In December 2022, fearing trouble on the sidelines of a football match between France and Morocco, Bardella said there were “French people of foreign origin locked into in repentance and hatred of France,” a “generation that has reached adult age (…) and behaves like nationals of a foreign state.”

“‘Origin’ is an old fantasy of the Front National [FN, the former name of the RN], a way of casting suspicion, by principle, on foreigners or those who are thought to come from abroad,” said semiologist Cécile Alduy, a professor at Stanford University and associate researcher at Sciences Po’s political research center. “The RN, like the FN under Jean-Marie Le Pen [the party’s co-founder], defends a naturalistic philosophy of citizenship, defined by ancestry.
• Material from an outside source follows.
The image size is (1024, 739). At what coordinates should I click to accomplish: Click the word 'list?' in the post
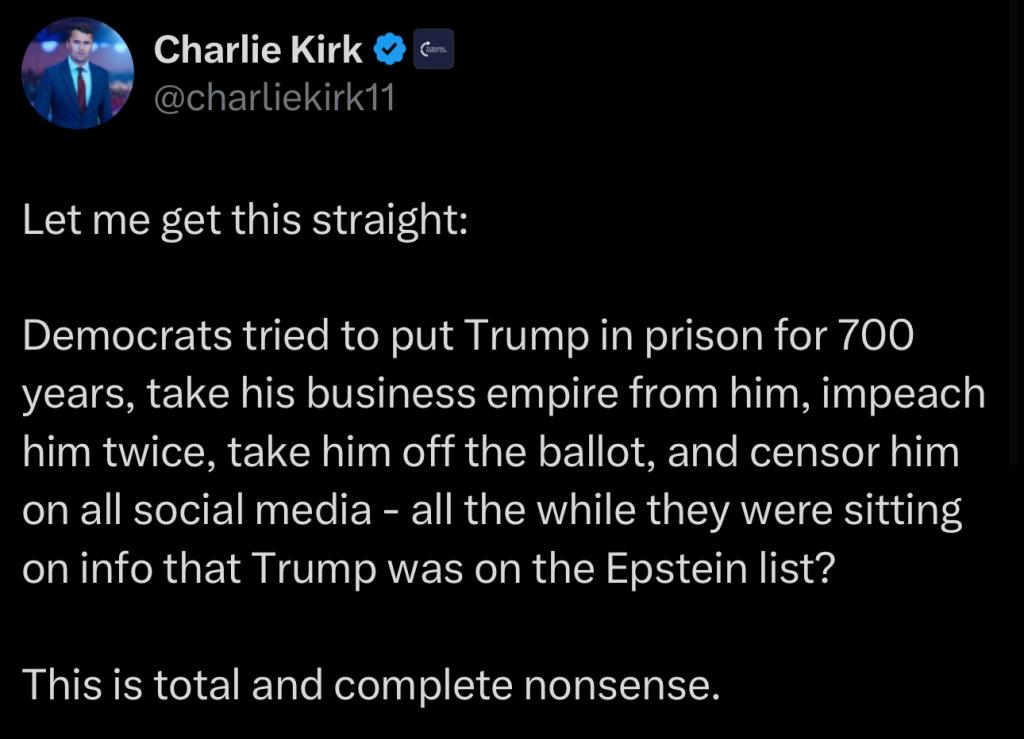pyautogui.click(x=797, y=569)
It believes that it is in the flesh, in biological nature, that French citizenship is transmitted.”

‘French on paper’

Since 2011, when she took the head of the FN, Marine Le Pen has sworn she doesn’t differentiate between French citizens. “I’ve said it over and over again, and my message is extremely clear: we defend all French people, regardless of the conditions under which they acquired their nationality,” she repeated in January, to denounce the “remigration” project discussed by certain leaders of the Alternative for Germany (AfD) party, her former ally (until May) in the European Parliament. But behind her desire for “appeasement” and her promise of equality, the three-time presidential candidate and members of her party distinguish between several categories of French citizens, based on their presumed “origins” or their belonging to another nationality.